The creation of displays or environments which passively observe and react to people is an exciting challenge for computer vision [4,6]. Faces and bodies are central to human communication and yet machines have been largely blind to their presence in real-time, unconstrained environments.
Often, computer vision systems for person tracking exploit a single visual processing technique to locate and track user features. These systems can be non-robust to real-world conditions with multiple people and/or moving backgrounds. Additionally, tracking is usually performed only over a single, short time scale: a person model is typically based only on an unbroken sequence of user observations, and is reset when the user is occluded or leaves the scene temporarily.

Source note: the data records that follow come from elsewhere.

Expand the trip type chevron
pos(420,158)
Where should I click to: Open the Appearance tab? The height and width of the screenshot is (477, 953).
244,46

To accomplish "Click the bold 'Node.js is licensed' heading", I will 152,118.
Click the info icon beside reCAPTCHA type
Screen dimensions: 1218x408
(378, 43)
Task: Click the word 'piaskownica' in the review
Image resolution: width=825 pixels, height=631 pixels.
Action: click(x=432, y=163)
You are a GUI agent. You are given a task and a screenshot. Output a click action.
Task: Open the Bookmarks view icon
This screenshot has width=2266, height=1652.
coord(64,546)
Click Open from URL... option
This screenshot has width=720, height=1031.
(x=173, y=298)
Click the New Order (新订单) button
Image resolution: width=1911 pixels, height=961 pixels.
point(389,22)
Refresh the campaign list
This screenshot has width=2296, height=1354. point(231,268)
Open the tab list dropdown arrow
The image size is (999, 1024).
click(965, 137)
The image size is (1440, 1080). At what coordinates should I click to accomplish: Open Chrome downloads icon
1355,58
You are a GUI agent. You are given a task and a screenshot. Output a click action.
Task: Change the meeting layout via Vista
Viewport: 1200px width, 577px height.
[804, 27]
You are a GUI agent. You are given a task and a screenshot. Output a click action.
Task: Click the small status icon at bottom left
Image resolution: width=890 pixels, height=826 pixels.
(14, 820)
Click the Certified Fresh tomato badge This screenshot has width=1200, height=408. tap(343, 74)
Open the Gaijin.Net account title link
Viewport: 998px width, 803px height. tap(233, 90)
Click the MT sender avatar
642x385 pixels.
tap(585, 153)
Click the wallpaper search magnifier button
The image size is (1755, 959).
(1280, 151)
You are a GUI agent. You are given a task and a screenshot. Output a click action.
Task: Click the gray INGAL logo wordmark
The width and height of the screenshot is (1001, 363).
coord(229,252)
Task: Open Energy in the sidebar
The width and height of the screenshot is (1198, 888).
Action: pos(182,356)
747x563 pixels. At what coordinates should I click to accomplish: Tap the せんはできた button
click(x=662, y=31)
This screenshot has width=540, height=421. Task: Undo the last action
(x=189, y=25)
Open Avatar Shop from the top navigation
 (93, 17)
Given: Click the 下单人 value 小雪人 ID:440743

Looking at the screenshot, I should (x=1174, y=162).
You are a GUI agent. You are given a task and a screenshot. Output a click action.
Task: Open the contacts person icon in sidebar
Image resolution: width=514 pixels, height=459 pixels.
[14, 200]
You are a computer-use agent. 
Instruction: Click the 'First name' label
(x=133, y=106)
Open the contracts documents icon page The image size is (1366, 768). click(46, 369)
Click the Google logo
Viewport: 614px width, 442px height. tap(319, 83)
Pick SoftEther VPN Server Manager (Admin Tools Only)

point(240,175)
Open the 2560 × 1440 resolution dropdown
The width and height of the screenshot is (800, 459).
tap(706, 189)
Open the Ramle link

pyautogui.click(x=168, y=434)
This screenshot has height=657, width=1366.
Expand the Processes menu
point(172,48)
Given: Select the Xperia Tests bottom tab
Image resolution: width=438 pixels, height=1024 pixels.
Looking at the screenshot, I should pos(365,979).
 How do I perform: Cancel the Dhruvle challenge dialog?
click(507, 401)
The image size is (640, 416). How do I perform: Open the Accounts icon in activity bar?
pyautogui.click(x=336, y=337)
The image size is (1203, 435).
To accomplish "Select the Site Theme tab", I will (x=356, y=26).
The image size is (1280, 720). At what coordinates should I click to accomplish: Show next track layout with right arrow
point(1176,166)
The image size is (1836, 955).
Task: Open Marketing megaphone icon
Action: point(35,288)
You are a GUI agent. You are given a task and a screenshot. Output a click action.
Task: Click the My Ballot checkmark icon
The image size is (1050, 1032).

We have created a visual person tracking system which achieves robust performance through the integration of multiple visual processing modalities and by tracking over multiple temporal scales. With each modality alone it is possible to track a user under optimal conditions, but each also has, in our experience, substantial failure modes in unconstrained environments. Fortunately these failure modes are often independent, and by combining modules in simple ways we can build a system with overall robust performance.
In the following sections we describe our tracking framework and the three vision processing modalities used. We then describe an initial application of our system: a face-responsive, interactive video display. Finally we show the results of our system when deployed with naive users, and analyze both the qualitative success of the application and the quantitative performance of our tracking algorithms.